It hasn’t been a very good week for Cloudflare’s security team. Late last week, Travis Ormandy from Google’s Project Zero discovered a rather large memory issue that was potentially leaking sensitive information from websites that use Cloudflare. That isn’t the best news to hear when you consider that Cloudflare works with over two million different websites, including some heavy hitters like Fitbit, OkCupid, and Uber.
Cloudflare says that it had the vulnerability fixed within hours after being contacted by Ormandy, but the major issue here is that this memory problem had been leaking information since September 22, 2016. Even worse is the fact that this information, which could include passwords, API keys, private messages, and cookies, could have been cached by search engines, turning the matter into more than your standard security breach.
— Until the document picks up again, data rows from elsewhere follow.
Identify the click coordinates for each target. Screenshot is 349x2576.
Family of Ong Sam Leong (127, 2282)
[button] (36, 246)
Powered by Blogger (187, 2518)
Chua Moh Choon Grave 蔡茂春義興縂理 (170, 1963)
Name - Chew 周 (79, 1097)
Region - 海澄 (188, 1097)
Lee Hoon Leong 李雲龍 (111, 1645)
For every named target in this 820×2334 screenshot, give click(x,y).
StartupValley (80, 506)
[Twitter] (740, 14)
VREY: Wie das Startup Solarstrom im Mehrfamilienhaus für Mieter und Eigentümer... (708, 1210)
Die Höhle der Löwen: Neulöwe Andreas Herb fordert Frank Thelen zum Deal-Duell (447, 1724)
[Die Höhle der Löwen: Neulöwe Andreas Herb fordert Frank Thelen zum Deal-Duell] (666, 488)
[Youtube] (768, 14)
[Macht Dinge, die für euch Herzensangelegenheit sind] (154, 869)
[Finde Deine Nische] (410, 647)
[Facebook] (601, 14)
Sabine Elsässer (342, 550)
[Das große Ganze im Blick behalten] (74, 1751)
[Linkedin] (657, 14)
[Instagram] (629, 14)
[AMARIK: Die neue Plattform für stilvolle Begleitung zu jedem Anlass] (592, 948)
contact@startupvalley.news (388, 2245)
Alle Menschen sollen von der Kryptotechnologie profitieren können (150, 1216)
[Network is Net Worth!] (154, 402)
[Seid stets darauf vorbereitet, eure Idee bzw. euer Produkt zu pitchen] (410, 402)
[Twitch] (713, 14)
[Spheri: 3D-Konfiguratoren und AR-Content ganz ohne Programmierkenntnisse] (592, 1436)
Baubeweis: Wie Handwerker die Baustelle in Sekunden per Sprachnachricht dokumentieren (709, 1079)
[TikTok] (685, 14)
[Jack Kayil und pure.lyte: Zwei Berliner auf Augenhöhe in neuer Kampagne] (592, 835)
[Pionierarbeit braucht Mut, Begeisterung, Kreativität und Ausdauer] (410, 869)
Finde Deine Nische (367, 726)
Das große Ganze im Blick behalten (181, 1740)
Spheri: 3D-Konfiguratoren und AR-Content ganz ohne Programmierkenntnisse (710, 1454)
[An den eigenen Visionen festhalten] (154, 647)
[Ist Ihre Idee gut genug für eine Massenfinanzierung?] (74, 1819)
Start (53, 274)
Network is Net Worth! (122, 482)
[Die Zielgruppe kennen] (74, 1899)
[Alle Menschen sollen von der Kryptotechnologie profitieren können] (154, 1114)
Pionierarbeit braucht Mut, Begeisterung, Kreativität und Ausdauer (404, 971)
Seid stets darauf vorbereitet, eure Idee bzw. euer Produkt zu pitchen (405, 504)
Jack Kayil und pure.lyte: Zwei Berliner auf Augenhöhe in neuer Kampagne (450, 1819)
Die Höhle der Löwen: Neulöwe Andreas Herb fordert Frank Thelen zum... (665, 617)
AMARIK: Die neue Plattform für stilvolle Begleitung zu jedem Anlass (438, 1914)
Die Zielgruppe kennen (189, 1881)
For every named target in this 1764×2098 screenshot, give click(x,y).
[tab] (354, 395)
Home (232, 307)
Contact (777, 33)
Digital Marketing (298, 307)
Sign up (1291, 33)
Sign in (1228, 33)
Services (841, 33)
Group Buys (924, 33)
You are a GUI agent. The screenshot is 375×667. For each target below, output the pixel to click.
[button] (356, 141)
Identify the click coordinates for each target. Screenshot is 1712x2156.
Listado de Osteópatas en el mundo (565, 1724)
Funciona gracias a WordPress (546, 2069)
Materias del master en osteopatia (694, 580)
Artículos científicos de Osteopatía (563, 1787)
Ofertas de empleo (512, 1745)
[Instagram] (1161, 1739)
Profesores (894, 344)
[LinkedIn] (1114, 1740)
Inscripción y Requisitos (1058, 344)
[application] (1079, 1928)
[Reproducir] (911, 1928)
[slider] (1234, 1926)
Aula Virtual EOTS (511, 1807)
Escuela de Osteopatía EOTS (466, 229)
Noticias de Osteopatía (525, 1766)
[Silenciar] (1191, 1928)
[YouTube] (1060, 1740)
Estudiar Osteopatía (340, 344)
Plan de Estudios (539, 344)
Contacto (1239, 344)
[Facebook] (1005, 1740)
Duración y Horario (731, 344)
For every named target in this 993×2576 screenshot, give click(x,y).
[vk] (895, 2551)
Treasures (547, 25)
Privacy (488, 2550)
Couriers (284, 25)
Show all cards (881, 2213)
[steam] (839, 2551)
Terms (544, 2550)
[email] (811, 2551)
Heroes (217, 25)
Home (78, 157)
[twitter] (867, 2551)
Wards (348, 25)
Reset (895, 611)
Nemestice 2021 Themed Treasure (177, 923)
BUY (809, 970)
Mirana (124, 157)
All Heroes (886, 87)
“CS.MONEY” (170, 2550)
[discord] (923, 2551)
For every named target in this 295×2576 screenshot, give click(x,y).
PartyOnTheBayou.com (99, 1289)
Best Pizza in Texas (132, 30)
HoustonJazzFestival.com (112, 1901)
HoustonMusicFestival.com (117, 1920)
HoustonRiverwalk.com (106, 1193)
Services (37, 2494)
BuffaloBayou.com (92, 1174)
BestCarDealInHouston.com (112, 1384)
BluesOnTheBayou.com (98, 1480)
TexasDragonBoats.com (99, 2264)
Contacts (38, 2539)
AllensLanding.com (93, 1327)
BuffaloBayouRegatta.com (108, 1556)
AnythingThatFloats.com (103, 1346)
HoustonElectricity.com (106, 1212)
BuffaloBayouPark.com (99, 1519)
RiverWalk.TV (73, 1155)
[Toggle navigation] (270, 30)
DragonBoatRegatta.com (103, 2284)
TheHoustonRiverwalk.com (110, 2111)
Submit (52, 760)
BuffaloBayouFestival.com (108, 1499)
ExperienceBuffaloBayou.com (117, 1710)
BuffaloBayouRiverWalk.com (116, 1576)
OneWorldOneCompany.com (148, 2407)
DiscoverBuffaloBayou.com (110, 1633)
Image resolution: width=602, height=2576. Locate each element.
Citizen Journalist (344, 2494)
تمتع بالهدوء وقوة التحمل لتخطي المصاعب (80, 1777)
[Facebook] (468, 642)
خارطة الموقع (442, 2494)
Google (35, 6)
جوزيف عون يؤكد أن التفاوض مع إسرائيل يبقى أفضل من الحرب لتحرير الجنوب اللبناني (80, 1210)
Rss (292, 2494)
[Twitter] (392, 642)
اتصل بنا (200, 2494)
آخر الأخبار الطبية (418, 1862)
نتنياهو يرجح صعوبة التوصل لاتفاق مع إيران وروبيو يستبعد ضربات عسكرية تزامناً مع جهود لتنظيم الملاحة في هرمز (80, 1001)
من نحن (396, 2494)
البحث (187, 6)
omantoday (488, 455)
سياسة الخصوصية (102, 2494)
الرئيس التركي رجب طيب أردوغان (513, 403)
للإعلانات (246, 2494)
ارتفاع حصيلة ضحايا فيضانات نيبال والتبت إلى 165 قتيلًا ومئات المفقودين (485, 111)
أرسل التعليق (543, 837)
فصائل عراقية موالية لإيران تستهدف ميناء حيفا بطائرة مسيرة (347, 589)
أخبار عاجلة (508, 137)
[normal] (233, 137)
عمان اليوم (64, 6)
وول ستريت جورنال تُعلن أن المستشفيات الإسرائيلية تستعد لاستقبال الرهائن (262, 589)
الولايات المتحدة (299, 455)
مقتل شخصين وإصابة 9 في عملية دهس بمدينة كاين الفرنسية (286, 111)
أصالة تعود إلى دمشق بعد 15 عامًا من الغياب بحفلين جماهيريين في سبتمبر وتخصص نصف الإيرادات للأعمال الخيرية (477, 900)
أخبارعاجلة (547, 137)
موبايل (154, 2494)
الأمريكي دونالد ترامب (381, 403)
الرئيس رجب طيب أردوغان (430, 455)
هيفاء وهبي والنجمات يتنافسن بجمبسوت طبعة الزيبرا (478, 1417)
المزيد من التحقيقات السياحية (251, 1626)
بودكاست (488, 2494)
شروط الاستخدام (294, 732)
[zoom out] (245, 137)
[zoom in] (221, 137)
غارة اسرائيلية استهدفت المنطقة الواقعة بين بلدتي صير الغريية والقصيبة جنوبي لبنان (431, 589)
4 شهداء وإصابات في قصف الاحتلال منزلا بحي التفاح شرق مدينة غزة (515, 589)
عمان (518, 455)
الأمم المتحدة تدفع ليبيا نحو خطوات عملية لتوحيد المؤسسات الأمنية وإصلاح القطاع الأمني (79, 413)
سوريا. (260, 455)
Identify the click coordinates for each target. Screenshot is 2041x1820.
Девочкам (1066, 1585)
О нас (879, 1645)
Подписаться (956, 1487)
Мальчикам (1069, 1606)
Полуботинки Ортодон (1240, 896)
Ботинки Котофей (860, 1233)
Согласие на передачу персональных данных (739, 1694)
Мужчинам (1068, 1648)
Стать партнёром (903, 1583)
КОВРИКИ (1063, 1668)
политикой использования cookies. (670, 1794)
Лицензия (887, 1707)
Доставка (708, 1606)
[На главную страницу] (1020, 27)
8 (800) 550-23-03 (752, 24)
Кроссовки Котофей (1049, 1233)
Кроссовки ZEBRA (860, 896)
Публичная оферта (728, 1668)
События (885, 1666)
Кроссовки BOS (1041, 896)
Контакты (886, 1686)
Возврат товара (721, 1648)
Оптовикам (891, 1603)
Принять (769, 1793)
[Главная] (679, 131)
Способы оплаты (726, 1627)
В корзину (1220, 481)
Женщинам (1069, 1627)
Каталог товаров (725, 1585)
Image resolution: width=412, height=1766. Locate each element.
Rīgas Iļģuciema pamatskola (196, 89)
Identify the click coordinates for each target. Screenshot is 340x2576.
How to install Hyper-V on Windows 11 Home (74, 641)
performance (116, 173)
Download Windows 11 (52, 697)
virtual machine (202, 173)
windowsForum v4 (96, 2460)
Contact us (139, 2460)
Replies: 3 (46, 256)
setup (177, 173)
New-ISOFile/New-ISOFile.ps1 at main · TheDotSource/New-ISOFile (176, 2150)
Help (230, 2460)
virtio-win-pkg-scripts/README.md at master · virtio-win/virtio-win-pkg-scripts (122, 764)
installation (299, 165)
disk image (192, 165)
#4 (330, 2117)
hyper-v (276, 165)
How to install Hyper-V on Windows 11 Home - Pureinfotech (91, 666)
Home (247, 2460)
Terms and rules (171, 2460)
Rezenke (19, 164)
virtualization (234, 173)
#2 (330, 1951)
Cloudflare has a very in-depth description of the bug over on its website, along with the solution and the lessons it’s learned from mishap. The worry now turns to which websites were affected. Though Cloudflare has yet to release a full list (and likely won’t), a Github user has put together an unofficial list of websites that use Cloudflare DNS – not just Cloudflare’s proxy, as he points out, which was at the center of this leak.
As you can see, the list is absolutely massive. Keep in mind that a website appearing on this list doesn’t necessarily mean its security has been compromised, but it’s good to include them out of an abundance of caution. Indeed, some sites on the list have been updated to reflect statements from their owners, which is the case for 1Password, a password manager service that has confirmed it wasn’t affected by this leak. Elsewhere, DoMa has shared a list of Cloudflare websites that have had public data leak out, though it again notes that any Cloudflare site can potentially be affected by this.
Cloudflare reassures that the amount of data that ultimately leaked is small – it says the “greatest period of impact was from February 13 and February 18 with around 1 in every 3,300,000 HTTP requests through Cloudflare potentially resulting in memory leakage.” Still, when we consider that Cloudflare works with millions of sites around the world and that this vulnerability lasted for around six months, there’s plenty of reason to be concerned.
What you should do about Cloudbleed
Make no mistake, this vulnerability is big, and many people are justifiably comparing it to the Heartbleed vulnerability from a couple of years ago. It’s hard to tell just how big the vulnerability is at this point in time, and there will probably be many more details surfacing over the next few weeks. In other words, if you’re trying to find which sites were compromised so you know which passwords to change, the smartest move right now is to change all of your passwords without concern for the finer points.
Beyond that, you should activate two-factor authentication if a website you use offers it, and password managers are never a bad idea as they allow you to create and maintain unique passwords for each log in you have. Obviously, Internet users who are concerned about privacy should have been doing this already, but breaches like these always serve as a good reminder that it’s never too late to begin taking your online security more seriously.